A new report from financial services firm Centrum Broking forecasts a period of modest expansion for India's IT services sector in the third quarter of the financial year 2026. While the industry's operating performance is expected to hold steady, overall revenue growth is likely to remain subdued as the earnings season kicks off next week.
Tier 2 Players Take the Lead in Growth
The analysis presents a nuanced picture, indicating that revenue growth for large Tier 1 IT companies will be muted, projected in a narrow band of 0.2% to 1.7% quarter-on-quarter when measured in US dollars. In a notable trend, the report suggests that smaller Tier 2 IT firms are poised to outperform their larger counterparts during this period. This resilience is partly attributed to healthy momentum in key industry segments like Banking, Financial Services and Insurance (BFSI) and the Technology vertical itself.
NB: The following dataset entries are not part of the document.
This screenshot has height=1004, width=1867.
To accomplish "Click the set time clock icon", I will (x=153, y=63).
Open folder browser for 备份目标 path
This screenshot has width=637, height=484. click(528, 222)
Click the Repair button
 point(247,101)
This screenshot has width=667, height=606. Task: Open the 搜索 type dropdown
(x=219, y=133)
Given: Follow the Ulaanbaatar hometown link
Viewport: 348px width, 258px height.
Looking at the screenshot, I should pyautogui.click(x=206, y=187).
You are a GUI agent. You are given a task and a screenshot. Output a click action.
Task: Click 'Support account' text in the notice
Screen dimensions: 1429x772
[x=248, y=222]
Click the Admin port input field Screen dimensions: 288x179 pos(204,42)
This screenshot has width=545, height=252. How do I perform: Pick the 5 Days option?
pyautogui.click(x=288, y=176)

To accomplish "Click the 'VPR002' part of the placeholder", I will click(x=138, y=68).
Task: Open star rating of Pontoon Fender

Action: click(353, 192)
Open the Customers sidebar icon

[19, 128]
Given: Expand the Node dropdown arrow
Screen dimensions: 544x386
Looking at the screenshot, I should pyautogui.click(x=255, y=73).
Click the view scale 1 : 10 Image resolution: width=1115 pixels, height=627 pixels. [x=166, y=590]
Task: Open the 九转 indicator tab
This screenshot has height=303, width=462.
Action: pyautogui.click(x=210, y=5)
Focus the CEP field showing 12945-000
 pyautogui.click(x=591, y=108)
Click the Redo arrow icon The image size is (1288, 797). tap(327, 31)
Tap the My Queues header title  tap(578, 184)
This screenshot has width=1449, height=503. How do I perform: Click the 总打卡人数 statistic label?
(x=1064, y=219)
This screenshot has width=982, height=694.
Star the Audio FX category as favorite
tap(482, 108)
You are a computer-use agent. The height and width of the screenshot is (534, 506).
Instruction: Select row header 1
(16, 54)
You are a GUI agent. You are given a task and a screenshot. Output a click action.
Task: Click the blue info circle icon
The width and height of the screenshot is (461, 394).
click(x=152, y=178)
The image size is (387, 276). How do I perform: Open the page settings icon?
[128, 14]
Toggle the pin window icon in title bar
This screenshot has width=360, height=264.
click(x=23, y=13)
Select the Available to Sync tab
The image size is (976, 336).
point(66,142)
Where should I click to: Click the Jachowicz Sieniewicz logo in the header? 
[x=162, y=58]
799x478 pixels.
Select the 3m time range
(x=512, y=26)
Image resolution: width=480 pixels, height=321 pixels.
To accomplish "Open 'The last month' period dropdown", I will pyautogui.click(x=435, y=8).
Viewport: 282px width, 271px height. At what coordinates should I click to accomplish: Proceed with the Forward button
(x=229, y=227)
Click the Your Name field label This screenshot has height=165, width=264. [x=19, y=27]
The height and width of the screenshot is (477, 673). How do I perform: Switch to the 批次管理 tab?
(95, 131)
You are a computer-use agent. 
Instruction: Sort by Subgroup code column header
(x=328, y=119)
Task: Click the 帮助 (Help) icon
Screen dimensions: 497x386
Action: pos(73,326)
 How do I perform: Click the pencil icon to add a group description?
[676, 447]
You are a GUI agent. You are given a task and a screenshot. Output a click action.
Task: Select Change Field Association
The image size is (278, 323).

Currency Movements and Margin Resilience
Financial results reported in Indian rupees will receive a boost from foreign exchange rates. The Indian rupee depreciated by approximately 2.1% against the US dollar on a sequential basis during Q3FY26. This depreciation is anticipated to support revenue figures in local currency terms, even as companies faced cross-currency headwinds of 20-40 basis points.
On the profitability front, operating margins are expected to remain broadly stable. The weaker rupee provides a cushion against typical Q3 challenges, including lower utilisation rates due to client furloughs and fewer working days. Companies continue to aggressively pursue efficiency gains through measures like restructuring their employee pyramid, optimising subcontractor expenses, and pushing utilisation higher.
Deal Ramp-Ups and AI Focus Define Quarter
The broader demand environment for IT services has seen little change over the past quarter, the report notes. A primary focus for companies has been scaling up recently secured deals, many of which are driven by clients seeking cost optimisation and consolidating their vendor lists.
An important highlight is the growing role of artificial intelligence. The adoption of AI tools is projected to enhance revenue generated per employee, thereby boosting overall productivity for IT services providers in Q3FY26. This strategic investment in new-age capabilities continues alongside stringent cost-control initiatives aimed at preserving margin stability in a seasonally soft quarter.